Spinach Genova-Style
- 1/2 cup golden raisins (preferably plump and moist)
- 2 1/2 pounds tender spinach (or about 4 pounds untrimmed bunch spinach), stems removed and washed well
- 1/4 cup extra-virgin olive oil
- 3 plump garlic cloves, crushed and peeled
- 2 anchovy fillets, finely chopped (about 1 teaspoon)
- 1/2 teaspoon kosher salt
- 1/4 teaspoon freshly grated nutmeg
- 1/4 cup pine nuts, toasted
- A heavy-bottomed saute pan or high-sided skillet, 12-inch diameter or larger, with a cover
- If the raisins are dry, soak them in a small bowl in hot water to cover until plump and softened, about 10 minutes.
- Wash and drain the spinach just before you cook it, so theres still some water on the leaves.
- Pour the olive oil into the pan, set it over medium-high heat, and toss in the crushed garlic cloves.
- Cook and stir the garlic until it begins to sizzle, then drop in the chopped anchovies and cook, stirring them in the oil for a minute or two, until they melt.
- Fill the pan with spinach, heaping it in by handfuls and letting it wilt down a bit before adding more.

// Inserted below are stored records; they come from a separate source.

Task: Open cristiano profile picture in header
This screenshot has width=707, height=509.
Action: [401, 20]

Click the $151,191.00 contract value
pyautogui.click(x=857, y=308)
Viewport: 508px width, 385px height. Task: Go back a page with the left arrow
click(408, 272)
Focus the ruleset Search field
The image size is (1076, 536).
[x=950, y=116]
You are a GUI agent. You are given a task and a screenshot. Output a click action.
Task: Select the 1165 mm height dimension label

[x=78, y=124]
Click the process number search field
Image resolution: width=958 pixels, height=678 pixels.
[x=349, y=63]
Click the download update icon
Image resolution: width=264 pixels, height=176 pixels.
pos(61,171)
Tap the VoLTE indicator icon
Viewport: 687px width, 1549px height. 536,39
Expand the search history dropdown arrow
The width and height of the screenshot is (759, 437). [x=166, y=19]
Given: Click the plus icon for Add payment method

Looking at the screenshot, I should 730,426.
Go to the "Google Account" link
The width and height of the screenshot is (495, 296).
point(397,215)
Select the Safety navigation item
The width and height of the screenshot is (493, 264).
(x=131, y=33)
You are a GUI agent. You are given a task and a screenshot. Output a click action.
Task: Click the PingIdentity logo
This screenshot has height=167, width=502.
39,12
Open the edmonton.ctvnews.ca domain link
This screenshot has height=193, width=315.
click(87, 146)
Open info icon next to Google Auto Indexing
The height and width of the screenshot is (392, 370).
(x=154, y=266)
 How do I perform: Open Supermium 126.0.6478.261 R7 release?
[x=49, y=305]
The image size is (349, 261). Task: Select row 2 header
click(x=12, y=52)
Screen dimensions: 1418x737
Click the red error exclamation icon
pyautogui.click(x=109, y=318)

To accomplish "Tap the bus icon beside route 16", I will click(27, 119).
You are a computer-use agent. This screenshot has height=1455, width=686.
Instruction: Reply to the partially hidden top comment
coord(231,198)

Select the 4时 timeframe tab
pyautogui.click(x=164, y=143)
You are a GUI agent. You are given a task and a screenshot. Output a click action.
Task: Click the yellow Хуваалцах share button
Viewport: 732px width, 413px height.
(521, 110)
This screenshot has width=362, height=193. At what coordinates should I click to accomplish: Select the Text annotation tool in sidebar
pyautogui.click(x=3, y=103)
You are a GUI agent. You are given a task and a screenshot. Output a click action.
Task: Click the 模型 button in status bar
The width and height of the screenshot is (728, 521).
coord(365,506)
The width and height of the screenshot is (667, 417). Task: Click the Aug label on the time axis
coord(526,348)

- Once all the spinach is in the pan, scatter the raisins on top (and pour in any remaining soaking water, if you plumped them); sprinkle over them the salt and grated nutmeg.
- Toss the spinach leaves over and over with tongs, distributing the raisins and seasonings, then cover the pan and cook for a couple of minutes, until all the spinach has wilted and released its liquid.
- Remove the cover, and cook over high heat, stirring, tossing the spinach, and evaporating the water.
- When the bottom of the pan is dry, toss in the pine nuts and cook for a few moments, then remove the skillet from the heat and serve the spinach right away.
golden raisins, tender spinach, extravirgin olive oil, garlic, anchovy, kosher salt, freshly grated nutmeg, pine nuts, saute pan
Taken from www.epicurious.com/recipes/food/views/spinach-genova-style-372278 (may not work)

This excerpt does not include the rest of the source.